Back to the Future, adapted from a US science fiction trilogy, is the title of a series of events organized by the Federal Foundation for the Reappraisal of the SED Dictatorship, which deals with the turning points in (East) German history in 1949 and 1989 as well as the present. On Tuesday evening, the focus was on the events 35 years ago in Leipzig. First, a film was shown that was made in those days, shot by a small team from the Defa documentation studio. However, before it was said “Off!”, an apology from the filmmakers could be read on the screen in the foundation’s Berlin conference hall that they had not already done so in the turbulent September ’89 and in the dramatic days around October 7th. The 40th anniversary of the GDR, were there, with the people on the streets and squares of the smaller German republic: “We couldn’t do it.” This laconic sentence conceals the entire dilemma of the majority of GDR journalists at the time, their inner one Tornness, on the one hand, wanting to be with the people who are breaking out and breaking out, to live up to their reporting or chronicling duty or even to show partisanship, and on the other hand, to be trapped and trapped in loyalty to the state and party.

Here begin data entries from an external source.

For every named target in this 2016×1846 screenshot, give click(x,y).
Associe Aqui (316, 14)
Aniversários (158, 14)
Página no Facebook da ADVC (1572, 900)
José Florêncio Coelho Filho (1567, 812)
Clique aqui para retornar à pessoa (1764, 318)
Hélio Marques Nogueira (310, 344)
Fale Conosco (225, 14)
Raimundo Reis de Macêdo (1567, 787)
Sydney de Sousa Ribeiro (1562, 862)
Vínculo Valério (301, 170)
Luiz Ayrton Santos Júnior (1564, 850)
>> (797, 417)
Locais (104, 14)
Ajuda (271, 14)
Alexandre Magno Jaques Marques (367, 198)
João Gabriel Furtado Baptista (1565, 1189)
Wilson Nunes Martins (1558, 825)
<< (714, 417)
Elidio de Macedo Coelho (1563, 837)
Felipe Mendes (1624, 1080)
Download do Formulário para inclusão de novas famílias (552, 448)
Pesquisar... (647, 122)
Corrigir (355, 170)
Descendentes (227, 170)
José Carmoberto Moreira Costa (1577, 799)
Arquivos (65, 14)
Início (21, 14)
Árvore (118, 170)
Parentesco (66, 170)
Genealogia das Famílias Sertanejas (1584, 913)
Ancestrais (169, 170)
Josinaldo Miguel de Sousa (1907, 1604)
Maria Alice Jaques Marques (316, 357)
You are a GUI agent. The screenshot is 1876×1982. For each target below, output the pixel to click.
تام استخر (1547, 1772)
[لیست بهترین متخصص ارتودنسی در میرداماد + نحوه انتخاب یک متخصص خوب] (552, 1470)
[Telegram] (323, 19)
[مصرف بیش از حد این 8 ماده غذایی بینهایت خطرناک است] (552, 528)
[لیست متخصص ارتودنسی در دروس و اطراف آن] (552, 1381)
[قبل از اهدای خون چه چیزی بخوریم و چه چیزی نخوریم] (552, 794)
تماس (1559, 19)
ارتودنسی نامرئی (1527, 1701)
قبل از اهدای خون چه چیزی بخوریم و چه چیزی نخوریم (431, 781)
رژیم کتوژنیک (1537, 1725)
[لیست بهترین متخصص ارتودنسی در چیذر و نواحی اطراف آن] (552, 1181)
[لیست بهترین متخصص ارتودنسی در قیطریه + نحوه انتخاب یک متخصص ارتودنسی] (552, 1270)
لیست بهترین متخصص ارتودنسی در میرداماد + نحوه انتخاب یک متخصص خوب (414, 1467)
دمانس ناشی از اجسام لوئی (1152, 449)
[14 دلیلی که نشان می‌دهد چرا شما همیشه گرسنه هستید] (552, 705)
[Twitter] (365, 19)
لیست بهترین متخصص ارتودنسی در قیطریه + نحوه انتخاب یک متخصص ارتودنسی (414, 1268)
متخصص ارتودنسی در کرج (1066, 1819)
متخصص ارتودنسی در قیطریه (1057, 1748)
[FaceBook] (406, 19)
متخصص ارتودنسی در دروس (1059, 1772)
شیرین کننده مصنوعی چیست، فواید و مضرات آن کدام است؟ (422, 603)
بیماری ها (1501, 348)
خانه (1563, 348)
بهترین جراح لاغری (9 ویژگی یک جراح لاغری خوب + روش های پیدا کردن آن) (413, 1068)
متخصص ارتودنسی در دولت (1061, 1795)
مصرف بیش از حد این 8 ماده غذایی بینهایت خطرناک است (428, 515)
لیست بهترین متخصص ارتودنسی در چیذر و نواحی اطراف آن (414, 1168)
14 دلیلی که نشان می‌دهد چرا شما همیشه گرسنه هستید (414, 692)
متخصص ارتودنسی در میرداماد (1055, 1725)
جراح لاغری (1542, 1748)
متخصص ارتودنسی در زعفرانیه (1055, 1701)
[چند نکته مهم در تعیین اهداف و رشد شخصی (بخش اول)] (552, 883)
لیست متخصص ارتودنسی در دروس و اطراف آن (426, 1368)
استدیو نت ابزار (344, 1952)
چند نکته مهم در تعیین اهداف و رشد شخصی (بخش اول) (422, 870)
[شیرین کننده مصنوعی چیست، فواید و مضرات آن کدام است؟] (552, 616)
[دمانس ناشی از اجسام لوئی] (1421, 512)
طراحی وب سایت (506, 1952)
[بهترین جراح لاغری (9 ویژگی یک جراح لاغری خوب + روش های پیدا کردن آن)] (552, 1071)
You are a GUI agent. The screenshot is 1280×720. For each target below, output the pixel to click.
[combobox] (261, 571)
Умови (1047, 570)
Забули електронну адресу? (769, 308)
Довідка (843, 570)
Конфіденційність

“We were only there from October 16th,” admits Gerd Kroske, one of the authors of the film “Leipzig in Autumn”. He reports how he and his colleagues were surprised that, after the decision had been made to travel to the focal point of Leipzig, even without the blessing of the bosses, the magazine was generously opened with film cassettes and they were given plenty of Orwo rolls from the Wolfen film factory in a country where even paper for newspapers and publishers was rationed. And how they then experienced being welcome: “People were waiting for us, their own people, to question them, not just the Western media, ARD or ZDF.” The author and director has pleasant memories of the fact that no one at the Demonstrations and rallies shouted or rioted, people even apologized if they interrupted someone in the heat of open, public discourse.
You look at serious, thoughtful faces. “It’s time for something to change in this country,” says one of the demonstrators. He wasn’t interested in bananas or a visa to Hamburg, the other person was. Not about abolishing socialism, but rather improving it. No more bullying from above, they wanted to be responsible citizens. Posters and banners call for “free elections,” the abolition of Article 1 of the GDR constitution (“leading role” of the SED) and the approval of the New Forum. No more hollow slogans, no more empty words such as “Work with us, plan with us, govern with us.” The most drastic statement the Defa team heard in those days: “They screwed us over for 40 years.”
You can see garbage collectors who have to collect the posters and banners the night after to shred them. “I would have left them on,” says one. “They’re right.” Kroske and his followers also questioned the other side: the state power, in uniform or with party badges. Even if the language and habitus are old, seriousness and thoughtfulness also dominate. And relief that the confrontation didn’t end bloodily and that a brutal operational order was withdrawn at the last minute: “That was close.” Between the fronts were young conscripts from the riot police who carried out orders, “but not out of conviction,” as one emphasized. Another remembers dragging a young woman by her hair and is ashamed of it.
That young woman was Katrin Hattenhauer. On September 4, ’89, at the time of the Leipzig Autumn Fair, the 20-year-old and her friend Gesine Oltmann unrolled the famous banner “For an open country with free people” that was captured by the world’s cameras. She was arrested at the following Monday demonstration. The artist and civil rights activist let the audience in Berlin know on Tuesday evening that she was astonished that in the award-winning children’s animated film “Fritzi – A Revolutionary Miracle Story,” a German-Luxembourgish-Belgian-Czech co-production, this very banner was depicted by two men, “a bearded man and one in a parka”. It was precisely women who significantly brought about and supported the Peaceful Revolution in the GDR. For Katrin Hattenhauer, who helped initiate the Leipzig Monday demonstrations with her spectacular action, but was then only able to follow the subsequent events from her prison cell, it was important to point out that no one thought of reunification at the time and no one in the opposition wanted it had. And in fact, the call for such a thing does not appear in the film clip shown.
Moderator Knut Elstermann, film journalist and author (“I used to be a film child”, “Gerda’s Silence”) finds the documentary film “Leipzig in Autumn”, which is actually eleven hours long, “touching” in its immediacy, directness and authenticity. Kroske sees “utopia burned into a nutshell” in the film he co-directed with his colleague Andreas Voigt. Katrin Hattenhauer, on the other hand, speaks of a “time capsule,” which certainly implies the hope that the expectations and ideas of the time will be recovered again and possibly fulfilled. At least with regard to social discourse: progressive, optimistic mood, non-violent and constructive, instead of confrontation, verbally and physically aggressive.
“Fighting for the future – protests for ‘tomorrow’” was the subtitle of the Federal Foundation’s event. Unusual for an institution whose primary task is to demonize the GDR as a totalitarian regime in its entirety, to deny any progressive legacy that may be associated with it and to shy away like the devil from holy water, utopias that go beyond the current social order. A new generation of scientists seems to have arrived in this house, with a new perspective and new questions.